SOURCE TEXT section start
On Monday, I visited the Abbey Medical Centre in London, where Dr Ellie Cannon and her colleagues provide a personal service with continuity of care. It’s an example of the best of the NHS, which I intend to take to the rest of the NHS.
But even here, Dr Ellie told me that the practice is under pressure and that means longer waits. That’s the case for millions of patients in practices across the NHS today. I also heard harrowing accounts of the impact of poor housing, damp, hunger and malnutrition on service pressures and patient outcomes.
After years of neglect of primary care, GPs are receiving a record-low proportion of NHS resources. It’s forced some practices to shut up shop and others struggling to cope. I’m determined to reverse that decline, so the proportion of resources going into primary care increases over time.
We’ve got to make sure patients can get through the front door of the NHS, if they’re going to receive earlier diagnosis, faster treatment and better community care across the NHS.
SOURCE TEXT section end
# EXERCISE REQUIREMENTS
Reproduce word for word everything in the passage on primary care from "But even here, Dr" down to "across the NHS.".
EXTRACTED ENTRIES section start
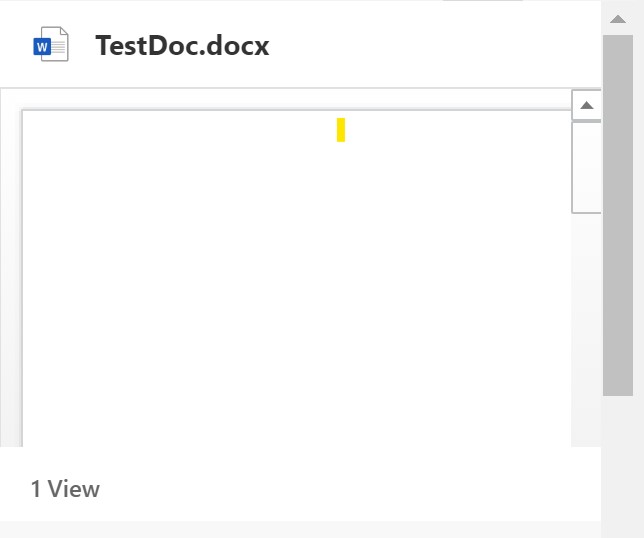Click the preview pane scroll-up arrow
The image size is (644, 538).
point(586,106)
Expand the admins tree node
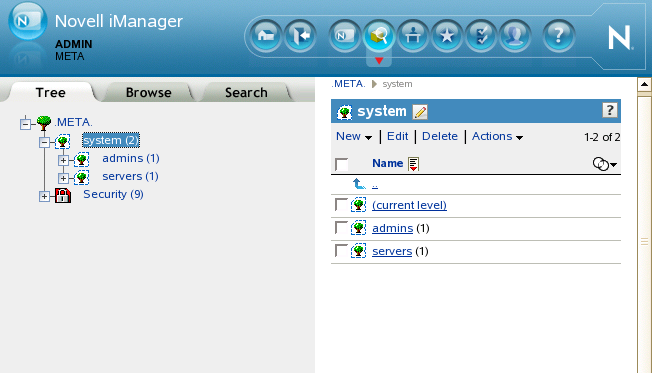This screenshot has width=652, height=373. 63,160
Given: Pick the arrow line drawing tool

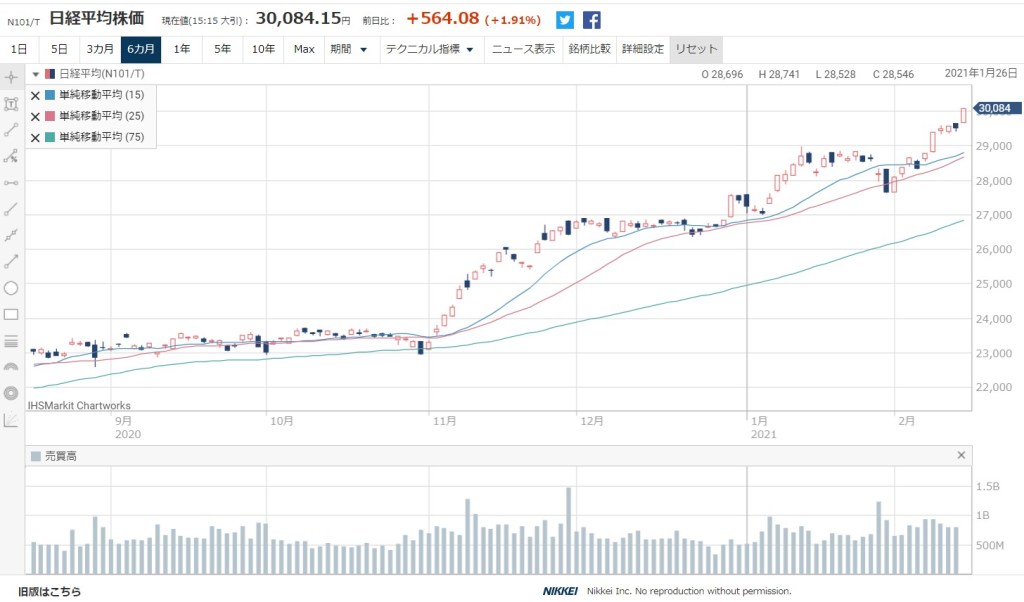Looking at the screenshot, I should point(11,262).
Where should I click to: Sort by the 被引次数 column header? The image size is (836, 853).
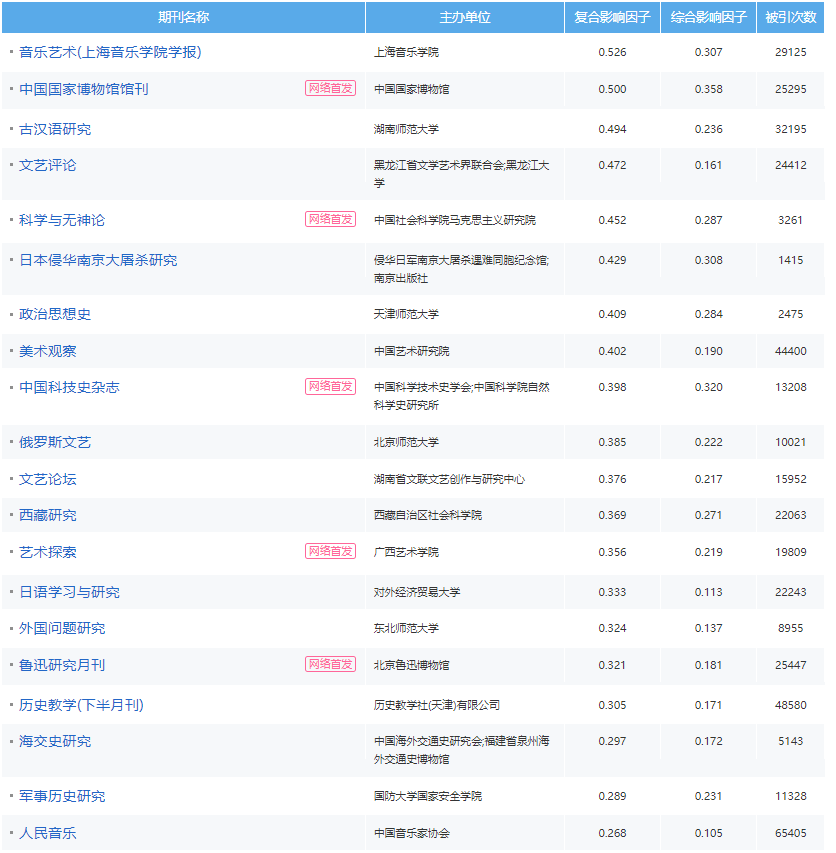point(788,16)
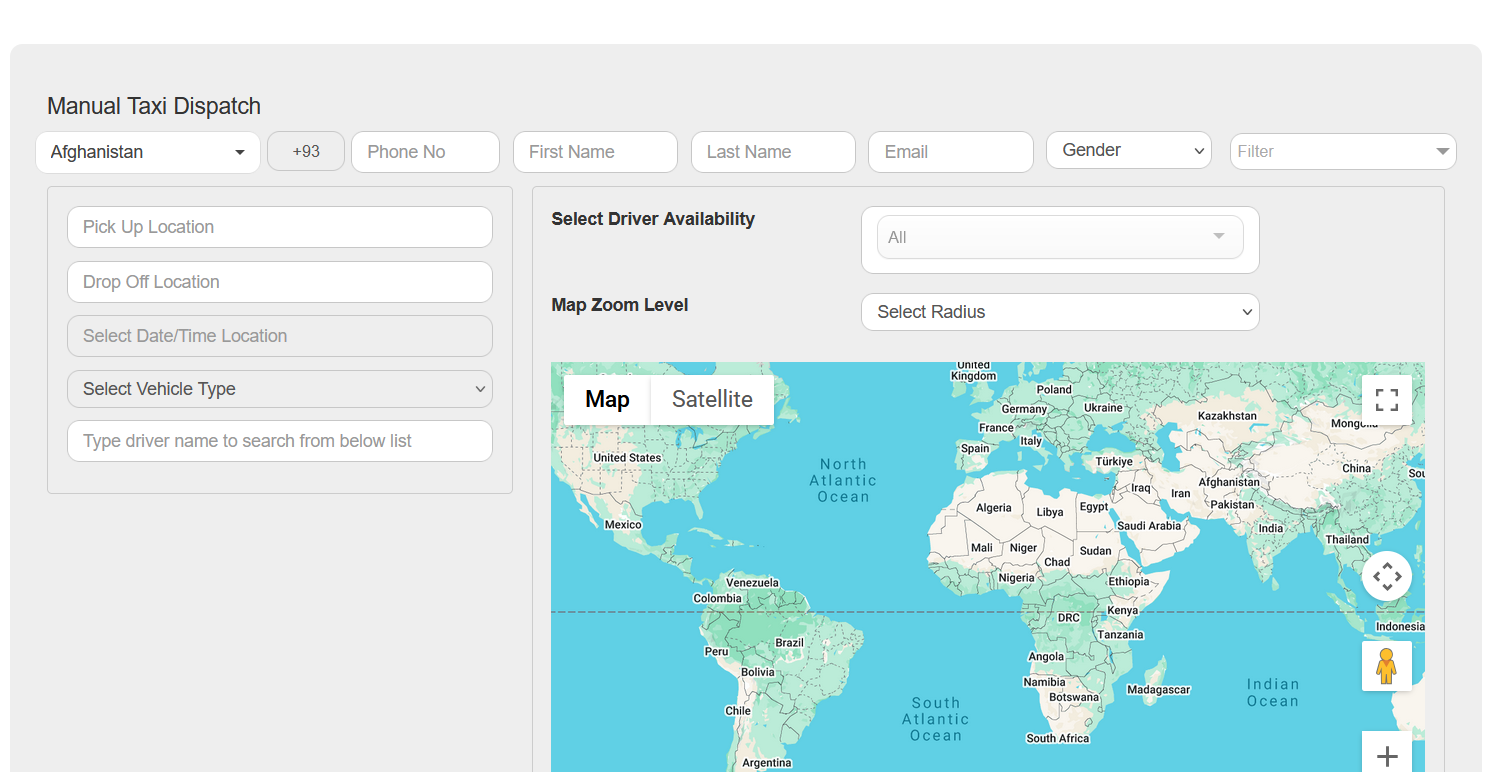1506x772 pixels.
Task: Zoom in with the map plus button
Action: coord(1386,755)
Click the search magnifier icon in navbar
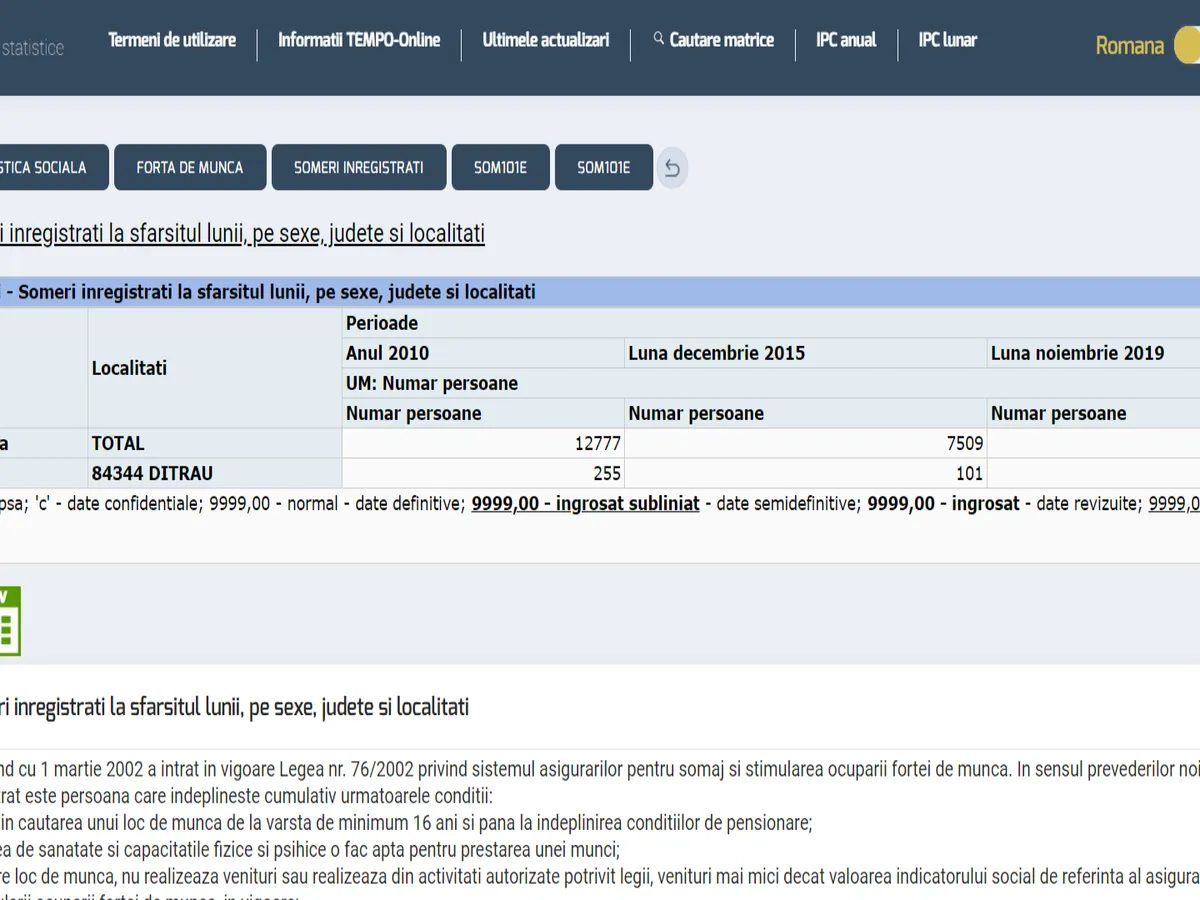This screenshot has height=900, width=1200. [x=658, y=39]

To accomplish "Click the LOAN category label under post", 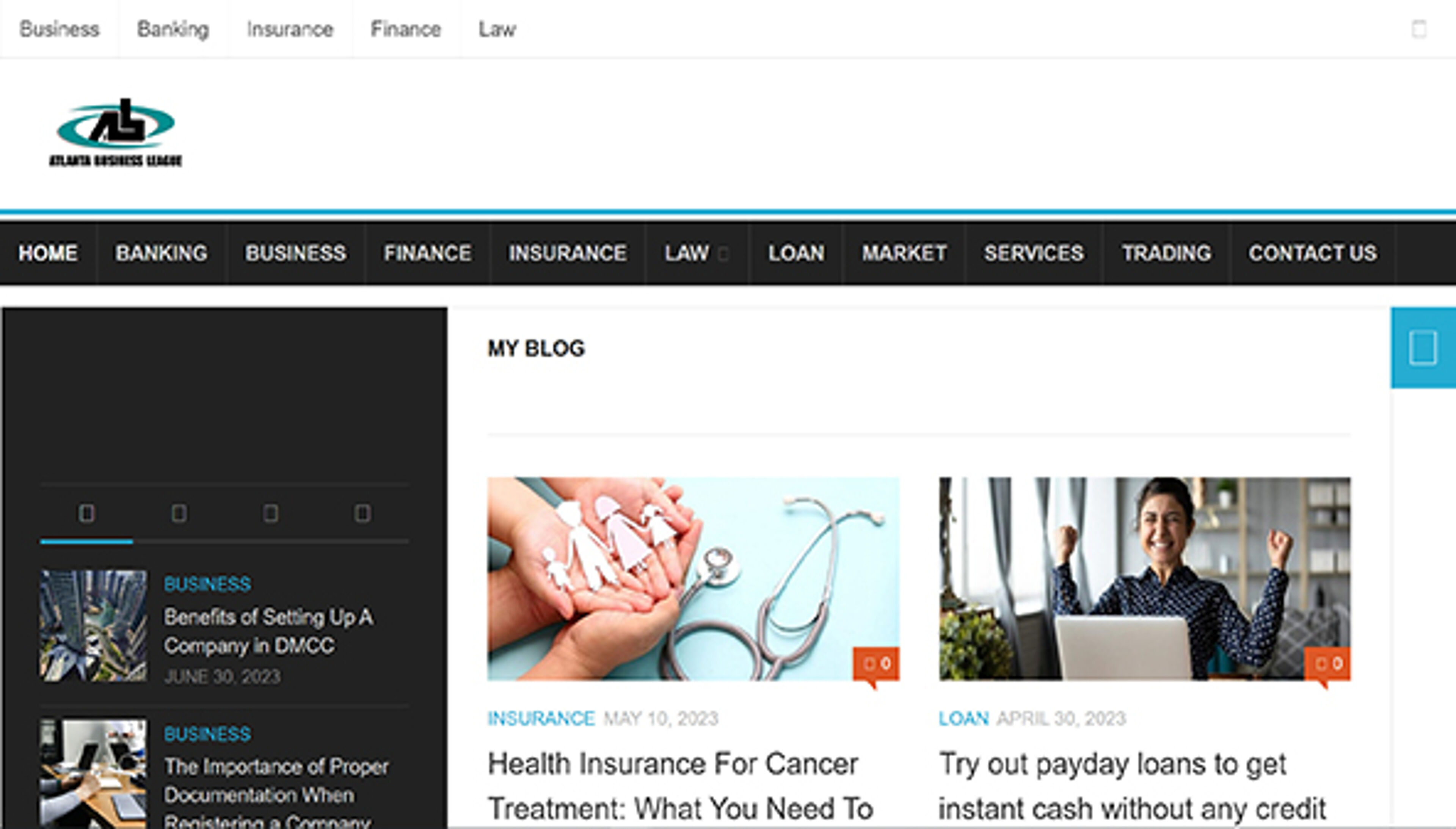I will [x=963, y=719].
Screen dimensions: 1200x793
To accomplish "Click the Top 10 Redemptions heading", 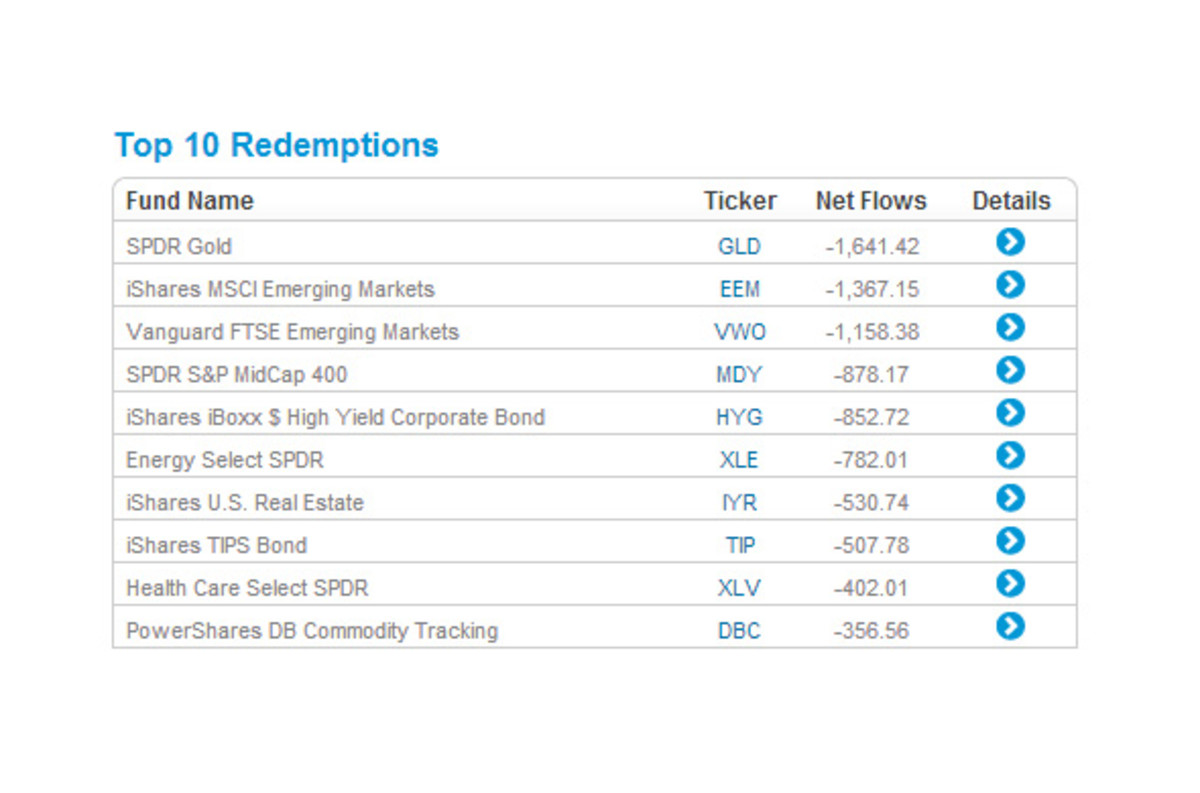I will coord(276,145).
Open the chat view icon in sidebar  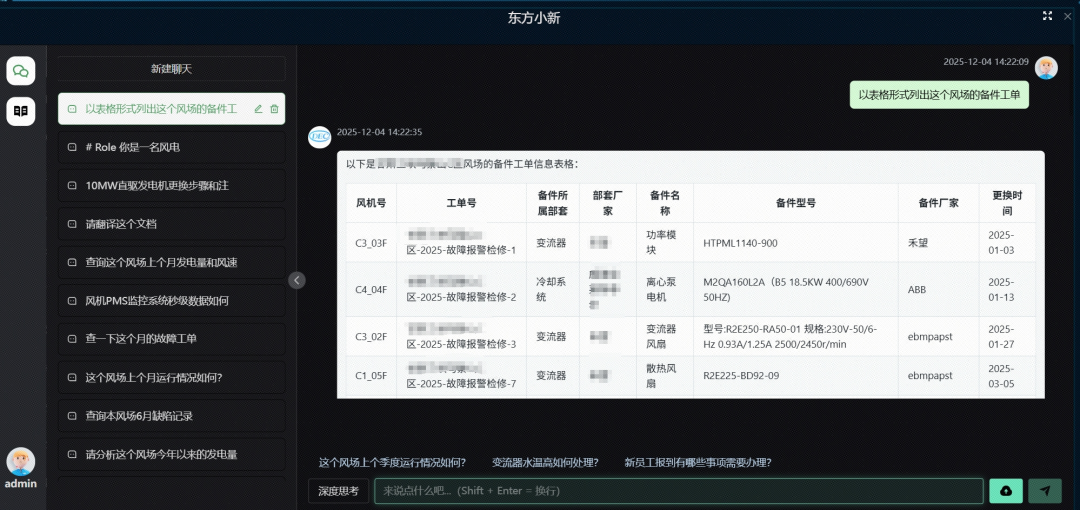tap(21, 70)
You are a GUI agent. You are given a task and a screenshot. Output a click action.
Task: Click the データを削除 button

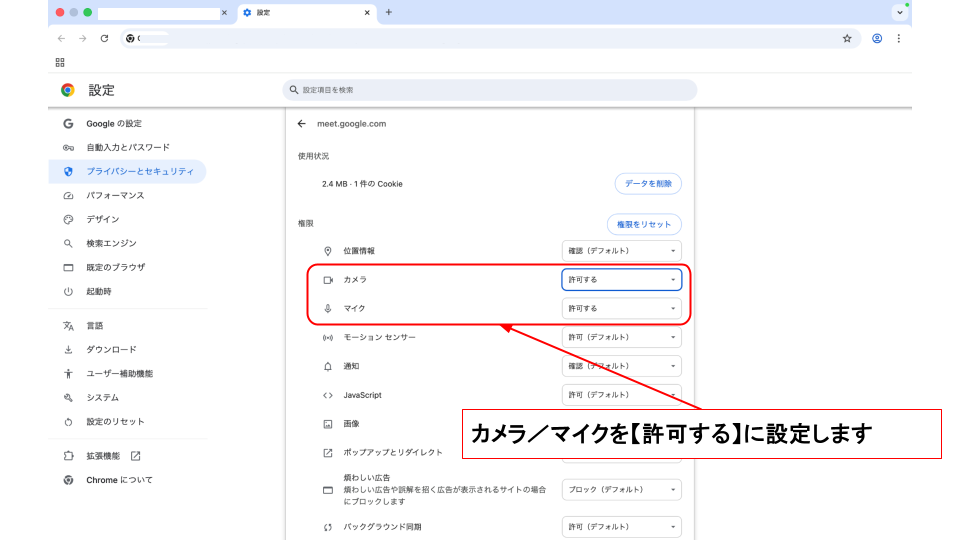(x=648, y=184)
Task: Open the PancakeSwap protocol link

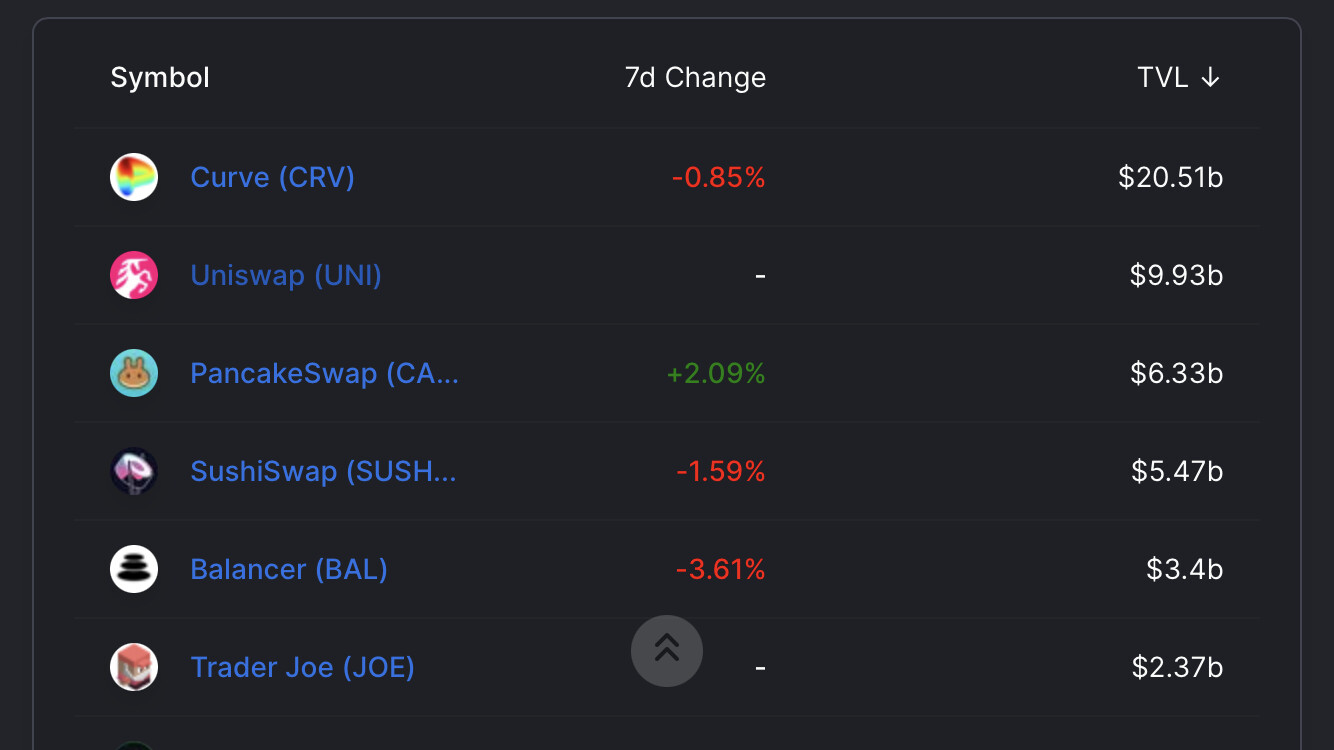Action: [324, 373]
EXTRACTED ENTRIES section end
# OUTPUT OF THE EXERCISE
But even here, Dr Ellie told me that the practice is under pressure and that means longer waits. That’s the case for millions of patients in practices across the NHS today. I also heard harrowing accounts of the impact of poor housing, damp, hunger and malnutrition on service pressures and patient outcomes.
After years of neglect of primary care, GPs are receiving a record-low proportion of NHS resources. It’s forced some practices to shut up shop and others struggling to cope. I’m determined to reverse that decline, so the proportion of resources going into primary care increases over time.
We’ve got to make sure patients can get through the front door of the NHS, if they’re going to receive earlier diagnosis, faster treatment and better community care across the NHS.